What you have to do — List every line below containing "agent".
--- Source material ---
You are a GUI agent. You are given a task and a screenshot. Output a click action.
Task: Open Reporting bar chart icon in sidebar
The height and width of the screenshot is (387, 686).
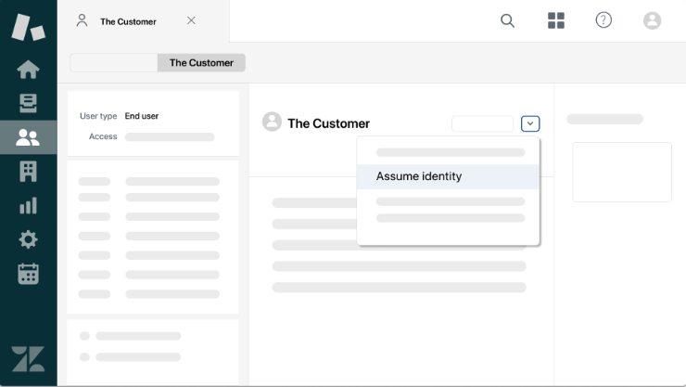(28, 205)
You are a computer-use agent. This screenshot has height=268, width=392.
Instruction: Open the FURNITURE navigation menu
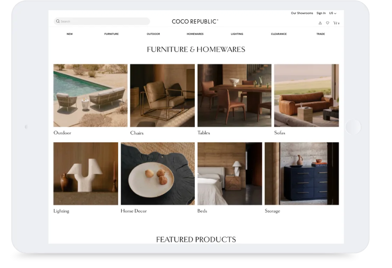click(x=111, y=34)
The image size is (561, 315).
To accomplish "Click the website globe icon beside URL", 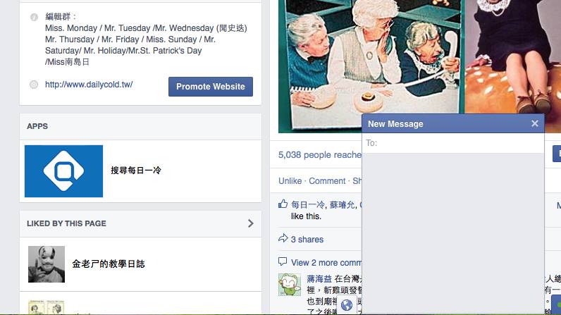I will [x=34, y=85].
---
Answer to the exercise —
You are a GUI agent. You are given a task and a screenshot. Output a click action.
You are a computer-use agent. This screenshot has height=268, width=392.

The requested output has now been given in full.